A Lesson in Strategic Management of HIE
Recently I was awarded "The Game Changer" award by the HIXNY collaborative RHIO, where I am the current COO. It was a very nice presentation including a letter of recognition from Senator Charles Schumer.
In reflection though, I didn't "change the game". What I did was I continued to play the game long after the other regions around the state abandoned the statewide strategy for other pursuits. As a result, HIXNY is the only real implementation of the SHIN-NY standards.
Strategic Management
Many years ago, in a class on strategic management, we studied the varied aspects of strategy. Most of it was fairly basic common sense, but a couple of the more unusual aspects of strategic management that stuck with me were serendipity and sticktoitiveness. Thus, I try to never miss an opportunity that falls in my lap, and I try to be tenacious and never give up too soon.

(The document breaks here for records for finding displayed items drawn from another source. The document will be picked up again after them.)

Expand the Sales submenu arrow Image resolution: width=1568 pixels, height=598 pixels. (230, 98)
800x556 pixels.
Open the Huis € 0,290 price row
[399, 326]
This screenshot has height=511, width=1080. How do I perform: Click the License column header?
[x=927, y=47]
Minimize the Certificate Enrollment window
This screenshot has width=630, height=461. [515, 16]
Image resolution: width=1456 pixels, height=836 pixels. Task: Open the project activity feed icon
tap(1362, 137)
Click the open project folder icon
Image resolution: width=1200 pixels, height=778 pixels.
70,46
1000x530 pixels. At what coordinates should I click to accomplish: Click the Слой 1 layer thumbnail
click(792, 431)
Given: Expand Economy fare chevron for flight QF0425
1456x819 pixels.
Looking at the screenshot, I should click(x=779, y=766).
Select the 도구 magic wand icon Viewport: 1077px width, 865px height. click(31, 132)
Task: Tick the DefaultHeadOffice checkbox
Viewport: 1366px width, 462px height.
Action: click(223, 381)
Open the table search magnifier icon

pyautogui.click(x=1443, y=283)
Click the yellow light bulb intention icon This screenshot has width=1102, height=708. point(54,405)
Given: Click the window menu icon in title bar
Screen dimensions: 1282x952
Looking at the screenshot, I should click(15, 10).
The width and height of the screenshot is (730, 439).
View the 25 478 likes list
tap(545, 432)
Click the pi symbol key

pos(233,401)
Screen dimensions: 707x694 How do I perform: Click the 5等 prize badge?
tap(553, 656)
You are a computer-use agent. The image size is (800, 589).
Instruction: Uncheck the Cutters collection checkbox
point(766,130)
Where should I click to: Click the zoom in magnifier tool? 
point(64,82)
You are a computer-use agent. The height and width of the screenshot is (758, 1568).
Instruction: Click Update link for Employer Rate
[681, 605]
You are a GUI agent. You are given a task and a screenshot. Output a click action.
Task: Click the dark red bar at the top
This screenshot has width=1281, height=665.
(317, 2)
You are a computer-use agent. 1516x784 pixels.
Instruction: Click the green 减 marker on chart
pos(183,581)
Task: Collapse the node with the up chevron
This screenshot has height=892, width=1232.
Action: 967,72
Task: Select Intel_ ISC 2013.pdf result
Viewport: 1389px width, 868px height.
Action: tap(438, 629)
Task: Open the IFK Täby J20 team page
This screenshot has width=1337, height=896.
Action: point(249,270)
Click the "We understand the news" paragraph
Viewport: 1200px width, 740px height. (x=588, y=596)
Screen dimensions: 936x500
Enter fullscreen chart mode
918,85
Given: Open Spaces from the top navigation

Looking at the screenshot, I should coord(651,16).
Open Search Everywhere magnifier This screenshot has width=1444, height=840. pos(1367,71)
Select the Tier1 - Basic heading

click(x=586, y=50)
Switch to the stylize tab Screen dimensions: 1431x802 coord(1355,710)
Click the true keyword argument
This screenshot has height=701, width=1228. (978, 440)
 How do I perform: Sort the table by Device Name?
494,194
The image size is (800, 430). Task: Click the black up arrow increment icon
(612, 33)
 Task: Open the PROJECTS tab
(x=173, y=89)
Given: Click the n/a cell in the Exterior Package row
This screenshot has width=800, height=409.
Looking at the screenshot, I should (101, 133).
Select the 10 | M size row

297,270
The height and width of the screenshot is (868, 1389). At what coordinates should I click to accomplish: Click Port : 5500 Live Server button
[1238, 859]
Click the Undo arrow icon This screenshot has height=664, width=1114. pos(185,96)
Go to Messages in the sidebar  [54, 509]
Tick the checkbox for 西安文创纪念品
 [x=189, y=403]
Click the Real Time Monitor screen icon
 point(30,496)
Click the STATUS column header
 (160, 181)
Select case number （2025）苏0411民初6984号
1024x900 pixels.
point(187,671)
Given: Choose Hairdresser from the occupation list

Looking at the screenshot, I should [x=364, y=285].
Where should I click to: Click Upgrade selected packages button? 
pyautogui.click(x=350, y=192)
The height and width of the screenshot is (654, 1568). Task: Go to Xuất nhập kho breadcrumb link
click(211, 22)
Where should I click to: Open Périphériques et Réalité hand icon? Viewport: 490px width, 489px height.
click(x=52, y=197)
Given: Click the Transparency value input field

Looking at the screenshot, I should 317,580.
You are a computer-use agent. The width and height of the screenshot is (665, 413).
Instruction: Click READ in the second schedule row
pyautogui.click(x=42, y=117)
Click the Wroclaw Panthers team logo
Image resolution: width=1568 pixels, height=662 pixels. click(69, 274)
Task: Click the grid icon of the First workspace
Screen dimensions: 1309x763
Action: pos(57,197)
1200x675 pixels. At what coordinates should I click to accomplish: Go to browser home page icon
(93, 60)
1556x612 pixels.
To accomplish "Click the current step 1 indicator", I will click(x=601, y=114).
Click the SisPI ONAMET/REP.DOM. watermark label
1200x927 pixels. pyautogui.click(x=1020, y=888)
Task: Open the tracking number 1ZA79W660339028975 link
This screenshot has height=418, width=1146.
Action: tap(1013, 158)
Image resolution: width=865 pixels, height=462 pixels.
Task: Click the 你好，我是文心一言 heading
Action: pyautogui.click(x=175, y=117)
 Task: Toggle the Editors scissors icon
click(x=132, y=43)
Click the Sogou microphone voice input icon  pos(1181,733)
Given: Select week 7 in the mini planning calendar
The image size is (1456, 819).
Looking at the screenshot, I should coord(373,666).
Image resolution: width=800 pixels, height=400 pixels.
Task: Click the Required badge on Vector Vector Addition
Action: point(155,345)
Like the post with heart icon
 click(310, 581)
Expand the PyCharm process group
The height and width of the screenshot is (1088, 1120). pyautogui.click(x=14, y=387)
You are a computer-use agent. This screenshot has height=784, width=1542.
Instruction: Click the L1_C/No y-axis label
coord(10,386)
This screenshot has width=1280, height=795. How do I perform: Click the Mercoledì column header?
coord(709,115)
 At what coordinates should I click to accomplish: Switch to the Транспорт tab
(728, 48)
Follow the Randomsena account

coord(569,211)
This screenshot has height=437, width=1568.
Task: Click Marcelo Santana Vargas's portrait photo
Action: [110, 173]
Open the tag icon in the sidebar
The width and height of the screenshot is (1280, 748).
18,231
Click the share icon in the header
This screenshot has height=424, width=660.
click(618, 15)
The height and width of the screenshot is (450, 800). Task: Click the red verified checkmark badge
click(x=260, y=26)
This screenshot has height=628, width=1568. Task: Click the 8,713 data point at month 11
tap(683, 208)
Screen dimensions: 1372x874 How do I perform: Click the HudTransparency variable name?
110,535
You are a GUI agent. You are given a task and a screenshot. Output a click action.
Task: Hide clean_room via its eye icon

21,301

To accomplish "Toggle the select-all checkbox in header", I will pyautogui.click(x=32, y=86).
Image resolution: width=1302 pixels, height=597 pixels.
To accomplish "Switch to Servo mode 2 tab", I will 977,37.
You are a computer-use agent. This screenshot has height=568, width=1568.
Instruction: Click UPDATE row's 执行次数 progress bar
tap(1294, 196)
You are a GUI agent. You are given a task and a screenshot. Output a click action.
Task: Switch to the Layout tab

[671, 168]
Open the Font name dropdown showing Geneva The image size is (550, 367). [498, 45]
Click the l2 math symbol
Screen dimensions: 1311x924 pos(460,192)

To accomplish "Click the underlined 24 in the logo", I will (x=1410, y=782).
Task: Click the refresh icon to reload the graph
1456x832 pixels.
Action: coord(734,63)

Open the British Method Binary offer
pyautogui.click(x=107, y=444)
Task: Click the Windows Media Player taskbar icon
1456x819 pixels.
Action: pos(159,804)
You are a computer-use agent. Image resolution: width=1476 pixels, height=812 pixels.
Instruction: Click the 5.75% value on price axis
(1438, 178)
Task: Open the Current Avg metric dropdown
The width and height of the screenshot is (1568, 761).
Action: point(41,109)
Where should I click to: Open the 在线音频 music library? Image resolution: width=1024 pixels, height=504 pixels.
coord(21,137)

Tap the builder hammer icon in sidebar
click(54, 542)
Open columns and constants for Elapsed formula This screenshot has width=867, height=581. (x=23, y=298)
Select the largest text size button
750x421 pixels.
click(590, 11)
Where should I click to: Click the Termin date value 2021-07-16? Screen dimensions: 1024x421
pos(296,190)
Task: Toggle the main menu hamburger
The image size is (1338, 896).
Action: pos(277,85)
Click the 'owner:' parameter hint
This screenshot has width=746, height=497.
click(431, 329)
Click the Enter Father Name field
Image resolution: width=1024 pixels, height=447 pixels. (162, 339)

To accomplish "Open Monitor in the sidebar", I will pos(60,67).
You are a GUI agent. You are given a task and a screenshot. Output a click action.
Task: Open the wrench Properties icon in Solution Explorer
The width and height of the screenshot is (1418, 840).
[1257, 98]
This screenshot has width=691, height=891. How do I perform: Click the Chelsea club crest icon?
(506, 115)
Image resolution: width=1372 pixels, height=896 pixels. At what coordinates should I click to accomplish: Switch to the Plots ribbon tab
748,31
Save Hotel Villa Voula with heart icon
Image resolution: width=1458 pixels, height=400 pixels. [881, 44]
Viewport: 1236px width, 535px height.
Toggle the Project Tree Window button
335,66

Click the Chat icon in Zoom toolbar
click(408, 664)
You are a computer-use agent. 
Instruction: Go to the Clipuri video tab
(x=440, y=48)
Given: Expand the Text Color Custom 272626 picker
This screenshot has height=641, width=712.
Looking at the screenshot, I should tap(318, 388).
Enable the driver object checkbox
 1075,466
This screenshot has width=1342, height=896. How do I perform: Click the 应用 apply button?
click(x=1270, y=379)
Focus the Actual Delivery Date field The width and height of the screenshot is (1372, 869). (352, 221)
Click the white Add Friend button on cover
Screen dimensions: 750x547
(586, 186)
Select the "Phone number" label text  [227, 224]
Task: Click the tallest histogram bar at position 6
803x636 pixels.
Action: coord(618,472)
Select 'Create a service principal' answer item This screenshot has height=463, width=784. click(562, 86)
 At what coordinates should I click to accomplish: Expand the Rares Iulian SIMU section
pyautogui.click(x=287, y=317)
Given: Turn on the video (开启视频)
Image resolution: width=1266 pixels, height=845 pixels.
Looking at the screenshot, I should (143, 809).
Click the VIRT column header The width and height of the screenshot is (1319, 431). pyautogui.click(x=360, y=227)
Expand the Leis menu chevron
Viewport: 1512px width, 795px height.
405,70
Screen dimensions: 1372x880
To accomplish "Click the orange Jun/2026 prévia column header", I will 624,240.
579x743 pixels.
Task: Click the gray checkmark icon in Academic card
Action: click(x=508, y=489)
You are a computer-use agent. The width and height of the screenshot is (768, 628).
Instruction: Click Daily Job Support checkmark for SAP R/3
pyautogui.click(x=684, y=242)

Managing Stakeholders and Expectations
If I had given up on the SOA/ESB model of exchange, HIXNY would not be where it is today as perhaps the most robust multi-stakeholder exchange in the country. During the process, it was like opening a restaurant with Gordon Ramsey, I had to keep the patrons (healthcare providers) in the restaurant, the cooks (my staff) in the kitchen, and the waiters (HIT vendors) getting the orders right and in line with what we could deliver and when.
The patrons wanted to eat and instead of waiting for their dinner, they wanted to eat some appetizers. Unfortunately, this would take away the stove from the main entree so we had to limit the appetizers to just a few. Those appetizers took the form of minor demonstration projects that were built on fragile infrastructure and would later have to be migrated to the more robust SOA infrastructure we were building. While this slowed overall achievement, it was necessary. Unlike when you cook dinner for someone, they can't see a half-baked HIE and get an estimate of when they will eat. It doesn't do anything the stakeholders will recognize until it is done. Those of us in IT knew when we were 90% of the way there, but the stakeholders couldn't tell 10% from 90%. To them is was all 0% or 100%. So they needed the distraction of minor demonstrations to prove that we knew what we were doing.
The cooks were mainly just afraid that the patrons would storm the kitchen. As long as I just made it clear that we were staying on our path come hell or high water, and they didn't see any fear in my eyes, we were fine.
The waiters were another issue all together. Basically, I had to play them against each other. Who would get an extra reward for being first to take an order and deliver it? Vendor X is going live next week, with all the work you put in don't you, Vendor Y, want to go first? The truth was nobody was going live. They all wanted to test more. The problem was, test data was never going to present all of the variation as production. Somebody was going to have to serve the first meal and hear that the meat is undercooked. Eventually, I got one to move through this competitive positioning and another to follow. The rest would then follow out of competition as well.
Taking Risks and Drawing on Experience
Even one of my key vendors didn't want to support our move to go live with repository exchange for the same reasons. Their exact response was "no don't do it, it’s not ready". I simply told them that they better put on more support staff and expect that we were going to open support tickets. The meals were going out to the patrons, ready or not. We were going to learn and fix at the speed of live production. If I didn't do it, who would? My problem was, I didn't spend two years of my life just to show a test implementation to NYS to get final payment from a grant. I did this to do it for real. So we were going live. We were between CEOs at that moment so I didn't need to ask anybody. It was my responsibility to make the call and my accountability to live with the consequences.
I had the prior experience taking ERP systems live across the globe. I knew that nobody was ever happy enough to take those live either, but we always made it through and had a more successful company at the end. So, I figured we would have some complaints but those would happen no matter when we did it and how much more testing we did. It was go time.
Sticktoitiveness is NOT Following the Herd
I could have followed the herd. The herd was just getting signoff on grants and never putting repository based HIE into production. The herd was so concerned with their customer having a perfect experience that there was no such thing as a "good enough" first effort that could be improved upon. To add to that, some parts of the herd were already moving onto the next thing, like Direct.
We didn't follow the herd and after one year in production with the standards everyone agreed to, we have delivered on the promise. The customers see the value developing. There is still more to do to make this easier and more valuable but we are on the right track. By taking the risk, we eliminated the chance that HIXNY would give up and follow the herd of non-compliance with the state model.